Protest the Hero’s Pacific Myth: Innovation or Gimmick?

How to “save” the music industry?

Many attempts have been made over the past several years, from streaming services like Spotify to your one friend who insists that the only real way to support artists is to see them live. But it’s still possible to starve on tour and Thom Yorke called Spotify “the last desperate fart of a dying corpse,” so whether you think new modes of music distribution are revolutionary ideas or moribund flatulence, it’s safe to say we haven’t yet figured out the best way to distribute music in the Digital Age.

Recently, Canadian post-hardcore band Protest the Hero have thrown their hat in the ring with Pacific Myth, an online subscription platform. The group raised over $170,000 on Indiegogo to record their previous album, so experimenting with music business models is becoming a calling card of theirs.

In a nutshell, Pacific Myth is a 6-song EP released digitally at the rate of one song per month. Subscribers make a one-time payment of $12, after which they are able to download each song as they are released. No matter when you sign up, you get everything that Protest the Hero has released on Pacific Myth so far, and everything that they will release thereafter.

You might be asking: so isn’t this just an album that you get really slowly?

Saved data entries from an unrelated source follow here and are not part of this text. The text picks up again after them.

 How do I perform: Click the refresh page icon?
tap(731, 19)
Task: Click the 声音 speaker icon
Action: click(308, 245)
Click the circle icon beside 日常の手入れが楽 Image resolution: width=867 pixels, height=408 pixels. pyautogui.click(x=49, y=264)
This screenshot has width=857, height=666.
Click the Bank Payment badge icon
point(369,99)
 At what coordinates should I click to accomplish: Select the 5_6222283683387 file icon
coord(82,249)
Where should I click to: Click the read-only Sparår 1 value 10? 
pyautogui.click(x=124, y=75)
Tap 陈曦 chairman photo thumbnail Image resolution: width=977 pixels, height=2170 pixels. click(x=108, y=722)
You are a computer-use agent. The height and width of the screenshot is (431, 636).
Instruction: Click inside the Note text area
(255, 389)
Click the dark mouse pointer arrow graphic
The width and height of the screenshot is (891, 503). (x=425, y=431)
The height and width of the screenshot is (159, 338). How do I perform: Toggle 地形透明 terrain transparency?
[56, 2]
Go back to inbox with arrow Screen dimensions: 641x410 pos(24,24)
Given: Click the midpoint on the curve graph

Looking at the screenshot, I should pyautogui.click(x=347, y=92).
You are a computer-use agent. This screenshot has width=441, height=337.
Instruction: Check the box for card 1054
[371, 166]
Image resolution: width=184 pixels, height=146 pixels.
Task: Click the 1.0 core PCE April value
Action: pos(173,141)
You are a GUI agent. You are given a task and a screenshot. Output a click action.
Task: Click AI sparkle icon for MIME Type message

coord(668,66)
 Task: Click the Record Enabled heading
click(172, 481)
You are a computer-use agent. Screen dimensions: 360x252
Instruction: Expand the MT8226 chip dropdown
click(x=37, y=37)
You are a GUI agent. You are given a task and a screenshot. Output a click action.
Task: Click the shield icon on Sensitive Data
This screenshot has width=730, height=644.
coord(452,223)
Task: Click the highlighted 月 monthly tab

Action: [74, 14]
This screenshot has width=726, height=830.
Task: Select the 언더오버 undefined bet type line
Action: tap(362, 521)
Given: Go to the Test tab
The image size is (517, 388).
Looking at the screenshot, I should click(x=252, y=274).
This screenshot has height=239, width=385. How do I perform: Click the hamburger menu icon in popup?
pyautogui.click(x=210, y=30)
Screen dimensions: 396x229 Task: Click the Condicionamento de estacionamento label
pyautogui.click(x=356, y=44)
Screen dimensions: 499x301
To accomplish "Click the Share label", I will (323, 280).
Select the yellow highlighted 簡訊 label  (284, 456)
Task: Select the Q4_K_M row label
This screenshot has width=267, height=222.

Well, yes, it kind of is. Buying music digitally isn’t anything new, and in a basic sense Pacific Myth is just a version of that. Subscribers aren’t buying a subscription to everything that Protest the Hero will make forever, just paying for all the content that the band chooses to release this year via this one platform.

What’s novel about the Pacific Myth platform is the way the band prepares the music, and the goodies that come along with it.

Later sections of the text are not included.